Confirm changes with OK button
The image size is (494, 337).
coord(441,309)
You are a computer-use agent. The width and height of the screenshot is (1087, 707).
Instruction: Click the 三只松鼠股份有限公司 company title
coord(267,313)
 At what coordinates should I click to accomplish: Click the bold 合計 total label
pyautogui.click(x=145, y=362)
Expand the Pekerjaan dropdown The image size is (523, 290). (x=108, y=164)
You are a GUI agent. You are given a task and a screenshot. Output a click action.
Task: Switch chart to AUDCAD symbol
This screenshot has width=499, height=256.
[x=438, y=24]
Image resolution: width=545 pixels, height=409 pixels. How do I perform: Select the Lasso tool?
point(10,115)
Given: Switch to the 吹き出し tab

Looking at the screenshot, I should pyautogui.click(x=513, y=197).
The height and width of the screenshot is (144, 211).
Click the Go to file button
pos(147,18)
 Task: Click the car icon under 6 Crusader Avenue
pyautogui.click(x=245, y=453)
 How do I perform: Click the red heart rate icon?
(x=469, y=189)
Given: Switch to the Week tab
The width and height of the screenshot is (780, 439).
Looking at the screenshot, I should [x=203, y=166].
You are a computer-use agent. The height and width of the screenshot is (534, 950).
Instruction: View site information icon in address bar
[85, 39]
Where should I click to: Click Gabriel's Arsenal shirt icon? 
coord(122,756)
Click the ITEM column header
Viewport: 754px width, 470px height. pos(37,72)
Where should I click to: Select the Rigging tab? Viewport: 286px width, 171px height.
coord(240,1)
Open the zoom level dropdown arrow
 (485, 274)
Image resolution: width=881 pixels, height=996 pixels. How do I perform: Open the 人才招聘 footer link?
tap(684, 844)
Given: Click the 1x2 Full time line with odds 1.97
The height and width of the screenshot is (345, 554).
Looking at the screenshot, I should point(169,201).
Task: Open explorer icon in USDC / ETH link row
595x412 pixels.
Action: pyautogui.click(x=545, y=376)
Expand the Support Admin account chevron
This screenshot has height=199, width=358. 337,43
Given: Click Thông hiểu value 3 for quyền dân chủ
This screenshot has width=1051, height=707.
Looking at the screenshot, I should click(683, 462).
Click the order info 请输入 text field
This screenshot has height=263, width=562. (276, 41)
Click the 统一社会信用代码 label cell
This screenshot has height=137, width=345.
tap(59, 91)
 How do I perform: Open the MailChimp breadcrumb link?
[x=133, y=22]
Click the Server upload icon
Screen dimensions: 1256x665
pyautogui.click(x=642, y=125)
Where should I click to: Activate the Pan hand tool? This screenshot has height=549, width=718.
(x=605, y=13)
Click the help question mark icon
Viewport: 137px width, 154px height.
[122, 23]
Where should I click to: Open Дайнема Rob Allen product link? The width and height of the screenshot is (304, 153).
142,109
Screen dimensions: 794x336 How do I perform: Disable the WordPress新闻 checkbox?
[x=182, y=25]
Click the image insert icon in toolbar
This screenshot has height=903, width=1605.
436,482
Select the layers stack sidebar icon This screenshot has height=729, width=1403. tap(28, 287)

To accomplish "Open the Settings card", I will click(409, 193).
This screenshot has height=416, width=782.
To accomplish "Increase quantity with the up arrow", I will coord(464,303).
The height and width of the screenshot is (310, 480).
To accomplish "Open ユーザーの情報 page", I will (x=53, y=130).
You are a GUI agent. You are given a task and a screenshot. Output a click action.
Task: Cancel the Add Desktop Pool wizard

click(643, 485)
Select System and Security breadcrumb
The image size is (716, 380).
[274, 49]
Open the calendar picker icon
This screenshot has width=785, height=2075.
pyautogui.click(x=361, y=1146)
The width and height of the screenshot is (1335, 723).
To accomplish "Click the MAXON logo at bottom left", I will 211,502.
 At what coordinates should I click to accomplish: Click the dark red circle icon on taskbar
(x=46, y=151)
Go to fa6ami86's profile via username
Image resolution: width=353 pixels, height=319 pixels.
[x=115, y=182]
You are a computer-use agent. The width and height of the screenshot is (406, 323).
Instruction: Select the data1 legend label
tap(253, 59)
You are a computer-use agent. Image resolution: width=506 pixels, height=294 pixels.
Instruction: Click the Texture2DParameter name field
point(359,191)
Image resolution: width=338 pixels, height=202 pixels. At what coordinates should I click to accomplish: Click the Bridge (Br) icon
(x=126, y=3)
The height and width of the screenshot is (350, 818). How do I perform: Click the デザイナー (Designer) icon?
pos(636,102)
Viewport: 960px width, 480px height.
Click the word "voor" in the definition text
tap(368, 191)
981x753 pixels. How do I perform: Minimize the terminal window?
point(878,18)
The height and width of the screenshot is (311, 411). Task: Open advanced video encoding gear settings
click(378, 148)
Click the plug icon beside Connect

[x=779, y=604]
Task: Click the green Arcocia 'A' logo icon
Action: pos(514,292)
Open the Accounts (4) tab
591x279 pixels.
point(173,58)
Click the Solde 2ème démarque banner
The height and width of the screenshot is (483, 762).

+ + +

WORK TO BE COMPLETED:
Would you copy each line of the data exactly as it appears above?

RESPONSE BELOW:
Confirm changes with OK button
The image size is (494, 337).
coord(441,309)
You are a computer-use agent. The width and height of the screenshot is (1087, 707).
Instruction: Click the 三只松鼠股份有限公司 company title
coord(267,313)
 At what coordinates should I click to accomplish: Click the bold 合計 total label
pyautogui.click(x=145, y=362)
Expand the Pekerjaan dropdown The image size is (523, 290). (x=108, y=164)
You are a GUI agent. You are given a task and a screenshot. Output a click action.
Task: Switch chart to AUDCAD symbol
This screenshot has width=499, height=256.
[x=438, y=24]
Image resolution: width=545 pixels, height=409 pixels. How do I perform: Select the Lasso tool?
point(10,115)
Given: Switch to the 吹き出し tab

Looking at the screenshot, I should pyautogui.click(x=513, y=197).
The height and width of the screenshot is (144, 211).
Click the Go to file button
pos(147,18)
 Task: Click the car icon under 6 Crusader Avenue
pyautogui.click(x=245, y=453)
 How do I perform: Click the red heart rate icon?
(x=469, y=189)
Given: Switch to the Week tab
The width and height of the screenshot is (780, 439).
Looking at the screenshot, I should [x=203, y=166].
You are a computer-use agent. The height and width of the screenshot is (534, 950).
Instruction: View site information icon in address bar
[85, 39]
Where should I click to: Click Gabriel's Arsenal shirt icon? 
coord(122,756)
Click the ITEM column header
Viewport: 754px width, 470px height. pos(37,72)
Where should I click to: Select the Rigging tab? Viewport: 286px width, 171px height.
coord(240,1)
Open the zoom level dropdown arrow
 (485, 274)
Image resolution: width=881 pixels, height=996 pixels. How do I perform: Open the 人才招聘 footer link?
tap(684, 844)
Given: Click the 1x2 Full time line with odds 1.97
The height and width of the screenshot is (345, 554).
Looking at the screenshot, I should point(169,201).
Task: Open explorer icon in USDC / ETH link row
595x412 pixels.
Action: pyautogui.click(x=545, y=376)
Expand the Support Admin account chevron
This screenshot has height=199, width=358. 337,43
Given: Click Thông hiểu value 3 for quyền dân chủ
This screenshot has width=1051, height=707.
Looking at the screenshot, I should click(683, 462).
Click the order info 请输入 text field
This screenshot has height=263, width=562. (276, 41)
Click the 统一社会信用代码 label cell
This screenshot has height=137, width=345.
tap(59, 91)
 How do I perform: Open the MailChimp breadcrumb link?
[x=133, y=22]
Click the Server upload icon
Screen dimensions: 1256x665
pyautogui.click(x=642, y=125)
Where should I click to: Activate the Pan hand tool? This screenshot has height=549, width=718.
(x=605, y=13)
Click the help question mark icon
Viewport: 137px width, 154px height.
[122, 23]
Where should I click to: Open Дайнема Rob Allen product link? The width and height of the screenshot is (304, 153).
142,109
Screen dimensions: 794x336 How do I perform: Disable the WordPress新闻 checkbox?
[x=182, y=25]
Click the image insert icon in toolbar
This screenshot has height=903, width=1605.
436,482
Select the layers stack sidebar icon This screenshot has height=729, width=1403. tap(28, 287)

To accomplish "Open the Settings card", I will click(409, 193).
This screenshot has height=416, width=782.
To accomplish "Increase quantity with the up arrow", I will coord(464,303).
The height and width of the screenshot is (310, 480).
To accomplish "Open ユーザーの情報 page", I will (x=53, y=130).
You are a GUI agent. You are given a task and a screenshot. Output a click action.
Task: Cancel the Add Desktop Pool wizard

click(643, 485)
Select System and Security breadcrumb
The image size is (716, 380).
[274, 49]
Open the calendar picker icon
This screenshot has width=785, height=2075.
pyautogui.click(x=361, y=1146)
The width and height of the screenshot is (1335, 723).
To accomplish "Click the MAXON logo at bottom left", I will 211,502.
 At what coordinates should I click to accomplish: Click the dark red circle icon on taskbar
(x=46, y=151)
Go to fa6ami86's profile via username
Image resolution: width=353 pixels, height=319 pixels.
[x=115, y=182]
You are a computer-use agent. The width and height of the screenshot is (406, 323).
Instruction: Select the data1 legend label
tap(253, 59)
You are a computer-use agent. Image resolution: width=506 pixels, height=294 pixels.
Instruction: Click the Texture2DParameter name field
point(359,191)
Image resolution: width=338 pixels, height=202 pixels. At what coordinates should I click to accomplish: Click the Bridge (Br) icon
(x=126, y=3)
The height and width of the screenshot is (350, 818). How do I perform: Click the デザイナー (Designer) icon?
pos(636,102)
Viewport: 960px width, 480px height.
Click the word "voor" in the definition text
tap(368, 191)
981x753 pixels. How do I perform: Minimize the terminal window?
point(878,18)
The height and width of the screenshot is (311, 411). Task: Open advanced video encoding gear settings
click(378, 148)
Click the plug icon beside Connect

[x=779, y=604]
Task: Click the green Arcocia 'A' logo icon
Action: pos(514,292)
Open the Accounts (4) tab
591x279 pixels.
point(173,58)
Click the Solde 2ème démarque banner
The height and width of the screenshot is (483, 762).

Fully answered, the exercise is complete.